Confesso que sou uma pessoa que costuma buscar na música aquilo que soa futurista e tecnológico, com isso estou o todo tempo experimentando o que há de novo com base na techno music. Sou um pesquisador e atualmente a minha ideia quando se fala em DJ set é trazer novas referências e sonoridades… A ideia é sempre apresentar ao público um contexto, ao direcionar e influenciar as mudanças que a música está submetida. O techno há anos sofre mutações e ganha novas subvertentes, cabendo assim aos DJs e produtores estarem antenados para apresentar isso ao público. Além do que pesquiso diariamente, recebo muito material de outros artistas, além de faixas da Prisma Techno e gravadoras parceiras. Meu processo de seleção é simples: se a música é techno, é atmosférica, tem groove e traz algo novo, claramente cabe em meus sets.
E como funciona o processo de colaborações? Com todo esse destaque já mencionado, você pensa em trabalhar ao lado de artistas internacionais também?
Atualmente estou com muitos planos para colocar em prática em 2018 e nos próximos meses isso envolve colaborações com artistas nacionais e internacionais. No decorrer do ano tenho engatilhado alguns EPs, remixes, colabs, e no final do ano pretendo lançar o álbum Pineal Connection de remixes na data de aniversário de um ano do álbum original.
Falando um pouco sobre o cenário atual, quais são os artistas e gravadoras nacionais que estão fazendo um bom trabalho, na sua opinião?
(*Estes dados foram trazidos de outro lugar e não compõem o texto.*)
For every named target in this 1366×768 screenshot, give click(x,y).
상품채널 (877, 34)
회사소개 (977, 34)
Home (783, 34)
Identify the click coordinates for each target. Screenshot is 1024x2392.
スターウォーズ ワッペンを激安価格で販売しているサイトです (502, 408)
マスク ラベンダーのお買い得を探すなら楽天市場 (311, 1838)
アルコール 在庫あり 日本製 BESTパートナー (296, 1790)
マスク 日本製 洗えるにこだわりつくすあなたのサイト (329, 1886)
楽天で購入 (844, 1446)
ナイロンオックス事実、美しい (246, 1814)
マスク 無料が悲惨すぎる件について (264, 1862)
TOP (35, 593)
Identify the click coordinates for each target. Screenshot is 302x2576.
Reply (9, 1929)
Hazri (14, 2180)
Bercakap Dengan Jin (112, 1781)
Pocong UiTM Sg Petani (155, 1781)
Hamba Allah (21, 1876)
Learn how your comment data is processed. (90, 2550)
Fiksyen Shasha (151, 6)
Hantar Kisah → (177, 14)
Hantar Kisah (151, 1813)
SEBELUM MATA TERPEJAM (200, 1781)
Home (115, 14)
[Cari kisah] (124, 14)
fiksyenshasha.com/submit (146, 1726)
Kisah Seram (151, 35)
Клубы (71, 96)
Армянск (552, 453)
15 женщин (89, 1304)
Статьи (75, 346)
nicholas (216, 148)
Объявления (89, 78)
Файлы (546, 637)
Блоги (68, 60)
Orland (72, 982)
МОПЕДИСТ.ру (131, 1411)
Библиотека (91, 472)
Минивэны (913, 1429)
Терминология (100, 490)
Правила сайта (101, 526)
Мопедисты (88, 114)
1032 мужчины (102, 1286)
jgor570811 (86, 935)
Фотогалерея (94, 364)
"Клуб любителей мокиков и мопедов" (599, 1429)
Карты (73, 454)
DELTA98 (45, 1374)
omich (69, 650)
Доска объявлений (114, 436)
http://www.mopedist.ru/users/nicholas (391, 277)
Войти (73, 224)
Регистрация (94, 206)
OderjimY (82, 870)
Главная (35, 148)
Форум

Atualmente estou ouvindo muitos artistas brasileiros. Tenho fé que 2018 o Brasil vai ser um dos grandes exportadores de música eletrônica, principalmente no universo da techno music. Várias gravadoras novas no cenário fazendo um trabalho muito sério e dedicado, com foco na música de qualidade. Quanto a selos, posso citar a Prisma Techno, Timeless Moment, Fingers Records, Zoo Work, Not Another, Nin92wo, Triade, dentre várias outras. Todas essas são labels que eu acredito no trabalho e prevejo um futuro de muito sucesso.
Diversos artistas nacionais mostraram ótimos lançamentos em 2017, por isso tenho certeza que em 2018 e nos próximos anos apresentarão trabalhos ainda mais consistentes. Blancah, Against The Time, Dub Recycle, Chappier, Somoz, Ania Taop, Bayma, Alex Justino, Tarter, Phouz, Karveltt, Algebra, Luciano Scheffer, Be Morais, Kaio Barssalos, Monobloc, Obscure Sense, Morttagua, Victor Enzo, Sonic Future, Mau Maioli, Marcelo Oriano, Aspeckt e Hencke são apenas alguns nomes dentre vários que eu poderia citar.
Você é responsável pela gravadora New Look Recordings. Como tem sido o ritmo de releases e projetos futuros?
Atualmente estou mantendo a New Look Recordings congelada, pois estou focado totalmente em trabalhar apoiando a Prisma Techno em minhas viagens e apresentações. Isso toma muito tempo, mas tenho planos de voltar com lançamentos em meados de junho e mantê-la mais ativa. Inclusive já estou conversando com alguns artistas e negociando músicas para o lançamento de um V.A de reabertura do selo.